The Spark

the Voice of
The Communist League of Revolutionary Workers–Internationalist

“The emancipation of the working class will only be achieved by the working class itself.”
— Karl Marx

Exxon Pays a Drop in the Bucket, Then Overturns the Bucket

Jun 30, 2008

Nineteen years after destroying parts of the Alaskan coast with an oil spill, Exxon Mobil got the Supreme Court to drastically reduce the penalty it had to pay.

In 1989, the Exxon Valdez spilled at least eleven million gallons of crude oil into the pristine waters of Prince William Sound. The company’s representative immediately promised “If you can show you have a loss as a result of this spill, we will compensate it.” About 34,000 Alaskan, especially fishermen, got compensation from Exxon–about $15,000 each–less than a year’s wage.

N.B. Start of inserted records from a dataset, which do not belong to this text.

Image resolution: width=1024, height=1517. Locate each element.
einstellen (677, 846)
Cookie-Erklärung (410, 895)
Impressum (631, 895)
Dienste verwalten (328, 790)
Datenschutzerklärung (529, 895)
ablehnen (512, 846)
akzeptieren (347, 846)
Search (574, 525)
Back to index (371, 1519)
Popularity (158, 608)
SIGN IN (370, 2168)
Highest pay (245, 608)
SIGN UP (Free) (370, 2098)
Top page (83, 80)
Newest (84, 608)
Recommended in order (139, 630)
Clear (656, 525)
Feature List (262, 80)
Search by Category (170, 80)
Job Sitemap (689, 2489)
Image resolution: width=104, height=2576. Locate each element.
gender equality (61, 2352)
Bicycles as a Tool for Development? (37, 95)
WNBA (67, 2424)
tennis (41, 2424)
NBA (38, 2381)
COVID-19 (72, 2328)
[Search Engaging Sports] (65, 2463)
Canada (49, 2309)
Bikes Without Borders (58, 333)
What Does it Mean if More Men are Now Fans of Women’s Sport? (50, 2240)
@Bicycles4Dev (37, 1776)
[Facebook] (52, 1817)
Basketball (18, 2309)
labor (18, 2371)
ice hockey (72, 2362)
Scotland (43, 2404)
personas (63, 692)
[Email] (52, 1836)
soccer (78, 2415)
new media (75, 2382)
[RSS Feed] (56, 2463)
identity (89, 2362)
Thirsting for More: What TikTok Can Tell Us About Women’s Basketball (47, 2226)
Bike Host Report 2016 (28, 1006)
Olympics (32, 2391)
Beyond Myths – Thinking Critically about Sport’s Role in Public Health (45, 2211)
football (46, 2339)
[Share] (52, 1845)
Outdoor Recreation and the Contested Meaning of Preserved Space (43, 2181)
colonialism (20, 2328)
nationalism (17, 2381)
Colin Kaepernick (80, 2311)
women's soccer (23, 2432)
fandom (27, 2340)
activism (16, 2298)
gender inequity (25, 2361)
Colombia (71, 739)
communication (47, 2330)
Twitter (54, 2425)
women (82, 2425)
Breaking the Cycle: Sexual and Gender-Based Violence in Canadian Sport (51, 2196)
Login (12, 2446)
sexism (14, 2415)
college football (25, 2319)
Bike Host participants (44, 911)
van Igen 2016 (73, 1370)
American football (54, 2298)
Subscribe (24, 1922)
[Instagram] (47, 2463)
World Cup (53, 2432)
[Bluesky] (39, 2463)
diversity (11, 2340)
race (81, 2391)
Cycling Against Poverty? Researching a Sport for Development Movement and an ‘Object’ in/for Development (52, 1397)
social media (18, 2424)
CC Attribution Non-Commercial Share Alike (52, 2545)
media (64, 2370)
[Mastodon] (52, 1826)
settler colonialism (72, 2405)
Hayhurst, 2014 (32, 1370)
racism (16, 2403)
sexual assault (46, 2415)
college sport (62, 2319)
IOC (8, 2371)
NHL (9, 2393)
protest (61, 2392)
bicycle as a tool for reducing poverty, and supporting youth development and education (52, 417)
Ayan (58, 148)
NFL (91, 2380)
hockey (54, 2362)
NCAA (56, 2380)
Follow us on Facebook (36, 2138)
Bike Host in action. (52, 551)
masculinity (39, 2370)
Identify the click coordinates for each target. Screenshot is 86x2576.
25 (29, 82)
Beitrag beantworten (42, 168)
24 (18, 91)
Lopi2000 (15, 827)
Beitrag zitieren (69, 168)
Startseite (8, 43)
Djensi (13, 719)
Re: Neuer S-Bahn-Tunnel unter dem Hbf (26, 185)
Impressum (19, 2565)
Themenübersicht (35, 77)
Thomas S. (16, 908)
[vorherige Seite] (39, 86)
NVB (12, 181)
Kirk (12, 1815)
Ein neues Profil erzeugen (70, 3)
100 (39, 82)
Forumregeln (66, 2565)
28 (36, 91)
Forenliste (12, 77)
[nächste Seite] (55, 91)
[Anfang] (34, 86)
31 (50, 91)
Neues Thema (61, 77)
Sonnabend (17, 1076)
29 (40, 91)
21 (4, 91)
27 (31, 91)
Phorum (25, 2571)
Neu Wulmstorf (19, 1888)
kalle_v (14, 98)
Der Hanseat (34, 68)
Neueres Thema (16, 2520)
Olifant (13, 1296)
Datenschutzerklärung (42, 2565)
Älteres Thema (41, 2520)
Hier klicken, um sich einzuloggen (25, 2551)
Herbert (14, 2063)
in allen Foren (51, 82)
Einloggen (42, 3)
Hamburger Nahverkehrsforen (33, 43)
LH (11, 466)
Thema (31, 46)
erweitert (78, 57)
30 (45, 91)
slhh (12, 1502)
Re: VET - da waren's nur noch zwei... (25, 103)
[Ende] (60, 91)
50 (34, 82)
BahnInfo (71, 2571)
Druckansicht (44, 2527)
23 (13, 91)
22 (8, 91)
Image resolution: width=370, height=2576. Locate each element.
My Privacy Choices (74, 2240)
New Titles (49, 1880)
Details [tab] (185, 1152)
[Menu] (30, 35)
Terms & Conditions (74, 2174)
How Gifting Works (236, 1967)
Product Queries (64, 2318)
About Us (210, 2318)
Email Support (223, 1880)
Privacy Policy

That is all they got although their livelihoods were permanently ruined. To this day, marine experts don’t agree about how long it will take for the shoreline to be restored.

Alaskans from Prince William Sound then brought a law suit for punitive damages against Exxon, winning a five billion dollar award from a jury in 1994. Exxon immediately appealed and got the appeals court to cut that punitive award in half. But the courts weren’t done screwing Exxon’s victims.

The Supreme Court has now stepped up to cut that lower punitive amount to only five hundred million dollars, equal to about another $15,000 to each of the original victims.

As one Alaskan fisherman put it, “This [ruling] is a knife in the gut.”

And what is five hundred million dollars to a corporation that made 40 billion dollars in PROFIT last year? That’s one and a quarter% of one year’s profit for Exxon.

The U.S. justice system came through–for its friends who own corporate America.